Dataset entries
——————
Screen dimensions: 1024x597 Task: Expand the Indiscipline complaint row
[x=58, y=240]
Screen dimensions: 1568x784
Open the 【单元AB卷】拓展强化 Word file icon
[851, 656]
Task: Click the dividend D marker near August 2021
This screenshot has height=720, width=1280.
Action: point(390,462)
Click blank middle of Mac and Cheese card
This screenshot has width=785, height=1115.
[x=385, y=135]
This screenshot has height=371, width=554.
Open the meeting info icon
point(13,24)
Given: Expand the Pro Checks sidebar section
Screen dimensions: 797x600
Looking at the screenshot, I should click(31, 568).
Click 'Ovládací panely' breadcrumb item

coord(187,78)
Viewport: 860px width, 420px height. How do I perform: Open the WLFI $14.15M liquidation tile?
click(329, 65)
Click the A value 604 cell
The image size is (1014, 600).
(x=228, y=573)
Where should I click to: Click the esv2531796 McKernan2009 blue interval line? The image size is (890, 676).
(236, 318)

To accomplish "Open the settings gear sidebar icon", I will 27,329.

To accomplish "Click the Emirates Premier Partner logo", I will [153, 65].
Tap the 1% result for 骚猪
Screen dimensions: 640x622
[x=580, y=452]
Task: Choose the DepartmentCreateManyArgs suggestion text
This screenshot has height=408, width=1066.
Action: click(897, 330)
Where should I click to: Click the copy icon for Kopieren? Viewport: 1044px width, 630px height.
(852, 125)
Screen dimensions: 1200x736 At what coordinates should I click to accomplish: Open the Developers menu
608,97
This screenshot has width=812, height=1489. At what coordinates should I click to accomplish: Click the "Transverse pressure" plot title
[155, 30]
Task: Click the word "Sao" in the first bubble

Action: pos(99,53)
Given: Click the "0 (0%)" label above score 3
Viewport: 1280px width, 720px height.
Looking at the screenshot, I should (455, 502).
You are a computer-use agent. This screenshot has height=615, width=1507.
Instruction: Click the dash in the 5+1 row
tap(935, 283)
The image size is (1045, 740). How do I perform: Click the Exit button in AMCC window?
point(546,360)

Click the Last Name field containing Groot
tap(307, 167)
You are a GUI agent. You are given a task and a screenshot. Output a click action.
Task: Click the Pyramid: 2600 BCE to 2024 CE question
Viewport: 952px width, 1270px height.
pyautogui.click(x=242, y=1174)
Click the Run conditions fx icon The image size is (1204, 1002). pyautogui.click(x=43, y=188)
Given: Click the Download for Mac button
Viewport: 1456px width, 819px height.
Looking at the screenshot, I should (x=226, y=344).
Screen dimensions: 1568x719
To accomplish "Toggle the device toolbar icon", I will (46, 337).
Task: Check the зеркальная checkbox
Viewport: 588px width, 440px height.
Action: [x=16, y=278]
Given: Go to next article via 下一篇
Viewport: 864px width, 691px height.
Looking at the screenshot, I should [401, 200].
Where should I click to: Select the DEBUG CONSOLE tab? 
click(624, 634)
——————
- [Your instructions]: The required output is the line containing "Given: Go to next article via 下一篇" through the last line of the records above, each copied exactly and nothing more.

- [Task output]:
Given: Go to next article via 下一篇
Viewport: 864px width, 691px height.
Looking at the screenshot, I should [401, 200].
Where should I click to: Select the DEBUG CONSOLE tab? 
click(624, 634)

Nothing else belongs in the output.